Я внимательно смотрел на нее. Без тени сомнения, она была прекрасна. Кожа белая как молоко, темные брови, черные волосы, пухлые губы и взгляд, полный вполне объяснимой тревоги.
— Госпожа, ты просила моей помощи, и вот я здесь, — проговорил я настолько терпеливо, насколько мог. — А я не смогу тебе помочь, если ты вернешься в город, полный воинственных мужчин, половина из которых желает смерти твоим детям.
— Я… — начала было она, но передумала.
— Мы пойдем туда, — стоял на своем я, указывая на север. Я обернулся, но погони по-прежнему не заметил. — Вперед!
Эдгифу повела свою лошадь рядом с моей.
— А мы не можем подождать, чтобы выяснить, что произошло в Фэфрешеме? — спросила она.
— Можем. — Я кивнул. — Но только после того, как окажемся на борту моего корабля.
— Я переживаю за брата.
— А за мужа? — грубовато осведомился я.
Эдгифу перекрестилась:
— Эдуард умирает. Возможно, уже умер.
— И если это так, — все еще резким тоном продолжил я, — то Эльфверд стал королем.
— Подлая душа, — прошипела молодая женщина. — Злое создание. Отродье дьяволицы.
— Которому убить твоих детей — все равно что котят утопить, — напомнил я. — Поэтому нам следует доставить тебя в безопасное место.
— Где же такое найти? — Вопрос исходил от одной из спутниц Эдгифу, единственной, не державшей ребенка.

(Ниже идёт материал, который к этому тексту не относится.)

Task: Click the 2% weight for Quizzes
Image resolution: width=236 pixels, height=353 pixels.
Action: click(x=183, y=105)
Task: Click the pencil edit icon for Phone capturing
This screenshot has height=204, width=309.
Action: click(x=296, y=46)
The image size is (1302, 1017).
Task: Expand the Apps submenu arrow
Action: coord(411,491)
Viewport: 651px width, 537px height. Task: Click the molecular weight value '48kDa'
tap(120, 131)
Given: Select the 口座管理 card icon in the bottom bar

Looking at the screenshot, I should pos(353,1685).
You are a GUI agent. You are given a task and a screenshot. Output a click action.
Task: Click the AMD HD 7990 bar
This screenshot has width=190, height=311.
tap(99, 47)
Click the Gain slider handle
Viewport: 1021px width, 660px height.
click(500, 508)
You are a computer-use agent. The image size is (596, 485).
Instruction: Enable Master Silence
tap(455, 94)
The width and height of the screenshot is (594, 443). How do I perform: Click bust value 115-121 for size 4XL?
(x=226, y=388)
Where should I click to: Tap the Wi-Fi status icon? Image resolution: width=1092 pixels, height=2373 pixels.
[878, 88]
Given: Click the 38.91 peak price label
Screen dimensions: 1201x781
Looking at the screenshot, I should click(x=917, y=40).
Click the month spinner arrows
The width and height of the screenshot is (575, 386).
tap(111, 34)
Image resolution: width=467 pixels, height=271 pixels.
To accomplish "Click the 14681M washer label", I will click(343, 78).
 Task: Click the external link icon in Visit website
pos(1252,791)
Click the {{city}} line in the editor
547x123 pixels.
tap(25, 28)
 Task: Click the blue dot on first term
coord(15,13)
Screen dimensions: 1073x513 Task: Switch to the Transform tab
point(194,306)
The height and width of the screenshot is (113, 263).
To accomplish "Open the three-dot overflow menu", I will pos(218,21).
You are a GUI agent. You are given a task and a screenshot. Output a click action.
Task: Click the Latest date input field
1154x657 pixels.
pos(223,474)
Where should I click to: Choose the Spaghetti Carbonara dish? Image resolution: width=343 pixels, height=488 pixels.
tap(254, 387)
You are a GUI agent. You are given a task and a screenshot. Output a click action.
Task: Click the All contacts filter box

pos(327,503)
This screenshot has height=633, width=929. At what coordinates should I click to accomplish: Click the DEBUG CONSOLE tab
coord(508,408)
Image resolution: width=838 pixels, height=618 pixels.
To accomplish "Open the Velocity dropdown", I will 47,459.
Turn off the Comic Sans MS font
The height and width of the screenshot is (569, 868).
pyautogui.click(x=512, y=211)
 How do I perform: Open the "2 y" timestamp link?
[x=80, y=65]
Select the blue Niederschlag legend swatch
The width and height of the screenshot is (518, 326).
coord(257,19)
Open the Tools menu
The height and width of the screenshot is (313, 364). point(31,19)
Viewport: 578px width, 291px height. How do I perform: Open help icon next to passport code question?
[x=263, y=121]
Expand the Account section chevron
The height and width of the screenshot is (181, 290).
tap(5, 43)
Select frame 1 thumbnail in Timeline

Она повернула лошадь так, что заняла место слева от меня. — Куда мы поедем?
Было очевидно, что английский, на котором она говорила с легким акцентом, не родной для нее язык.
— А ты у нас кто? — осведомился я.
— Бенедетта, — представилась она с достоинством, заинтриговавшим меня.
Заинтересовало меня и необычное имя, не встречающееся ни у саксов, ни у данов.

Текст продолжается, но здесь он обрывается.